### WORK TO BE COMPLETED:
Return the lines from the one containing "Describe the element at coordinates (468, 675)" through the end of the lines, word for word.

### DATA FOR THIS TASK:
---*---
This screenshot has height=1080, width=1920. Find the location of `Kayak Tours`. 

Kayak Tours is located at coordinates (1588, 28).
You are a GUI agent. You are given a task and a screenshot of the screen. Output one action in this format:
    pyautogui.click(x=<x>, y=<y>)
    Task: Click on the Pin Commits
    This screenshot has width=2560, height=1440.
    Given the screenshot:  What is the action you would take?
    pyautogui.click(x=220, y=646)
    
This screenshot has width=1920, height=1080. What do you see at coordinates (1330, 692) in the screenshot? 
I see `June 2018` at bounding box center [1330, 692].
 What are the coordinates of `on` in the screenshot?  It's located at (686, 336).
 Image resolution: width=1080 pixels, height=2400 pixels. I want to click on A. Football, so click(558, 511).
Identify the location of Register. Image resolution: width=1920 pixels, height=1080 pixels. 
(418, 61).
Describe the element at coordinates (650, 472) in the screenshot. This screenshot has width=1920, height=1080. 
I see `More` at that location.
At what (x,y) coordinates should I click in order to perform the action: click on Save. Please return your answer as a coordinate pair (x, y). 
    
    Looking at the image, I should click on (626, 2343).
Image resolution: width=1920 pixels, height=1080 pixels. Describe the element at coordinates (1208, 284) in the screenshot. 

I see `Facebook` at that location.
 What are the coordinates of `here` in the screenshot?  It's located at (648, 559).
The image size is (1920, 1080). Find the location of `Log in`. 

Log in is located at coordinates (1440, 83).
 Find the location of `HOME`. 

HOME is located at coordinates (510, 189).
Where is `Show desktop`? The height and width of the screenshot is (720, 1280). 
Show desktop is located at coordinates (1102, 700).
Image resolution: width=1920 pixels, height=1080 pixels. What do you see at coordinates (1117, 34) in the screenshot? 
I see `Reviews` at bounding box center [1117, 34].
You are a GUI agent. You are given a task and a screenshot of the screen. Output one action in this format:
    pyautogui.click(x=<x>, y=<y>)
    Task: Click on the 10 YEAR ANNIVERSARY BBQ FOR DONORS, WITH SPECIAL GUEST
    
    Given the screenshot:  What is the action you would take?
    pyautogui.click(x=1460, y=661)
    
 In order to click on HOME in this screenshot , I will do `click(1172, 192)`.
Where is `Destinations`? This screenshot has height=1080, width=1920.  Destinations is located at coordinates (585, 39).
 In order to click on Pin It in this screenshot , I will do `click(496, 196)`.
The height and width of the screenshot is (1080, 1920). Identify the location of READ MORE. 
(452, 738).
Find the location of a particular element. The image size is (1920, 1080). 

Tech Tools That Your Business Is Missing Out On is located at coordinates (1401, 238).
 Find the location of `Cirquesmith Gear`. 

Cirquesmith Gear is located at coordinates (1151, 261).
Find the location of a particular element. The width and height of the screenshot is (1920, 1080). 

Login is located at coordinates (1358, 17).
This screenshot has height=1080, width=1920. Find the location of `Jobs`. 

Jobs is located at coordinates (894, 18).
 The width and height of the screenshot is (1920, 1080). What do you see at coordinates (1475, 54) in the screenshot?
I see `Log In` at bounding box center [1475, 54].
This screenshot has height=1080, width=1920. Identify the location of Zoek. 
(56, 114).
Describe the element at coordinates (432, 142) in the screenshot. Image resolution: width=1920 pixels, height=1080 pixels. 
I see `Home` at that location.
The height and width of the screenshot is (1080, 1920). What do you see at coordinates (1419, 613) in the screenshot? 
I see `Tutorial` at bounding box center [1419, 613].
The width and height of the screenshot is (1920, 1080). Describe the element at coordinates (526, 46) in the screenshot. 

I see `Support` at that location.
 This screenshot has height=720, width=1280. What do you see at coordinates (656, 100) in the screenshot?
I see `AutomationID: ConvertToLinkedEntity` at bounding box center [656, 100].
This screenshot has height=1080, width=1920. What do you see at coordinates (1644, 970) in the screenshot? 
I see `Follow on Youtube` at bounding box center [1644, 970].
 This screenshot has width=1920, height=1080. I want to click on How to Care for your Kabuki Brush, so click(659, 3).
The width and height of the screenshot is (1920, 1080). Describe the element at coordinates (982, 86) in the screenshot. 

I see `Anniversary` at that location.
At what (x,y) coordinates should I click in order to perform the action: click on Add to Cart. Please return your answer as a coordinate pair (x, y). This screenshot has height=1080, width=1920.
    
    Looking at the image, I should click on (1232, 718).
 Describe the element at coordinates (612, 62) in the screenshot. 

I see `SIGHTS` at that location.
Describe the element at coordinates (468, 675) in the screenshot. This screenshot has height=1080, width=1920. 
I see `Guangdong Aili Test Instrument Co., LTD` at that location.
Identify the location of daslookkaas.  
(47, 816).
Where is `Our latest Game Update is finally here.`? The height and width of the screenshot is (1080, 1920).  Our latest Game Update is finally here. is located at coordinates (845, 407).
---*---
### FINISHED ANSWER:
Describe the element at coordinates (468, 675) in the screenshot. This screenshot has height=1080, width=1920. 
I see `Guangdong Aili Test Instrument Co., LTD` at that location.
Identify the location of daslookkaas.  
(47, 816).
Where is `Our latest Game Update is finally here.`? The height and width of the screenshot is (1080, 1920).  Our latest Game Update is finally here. is located at coordinates (845, 407).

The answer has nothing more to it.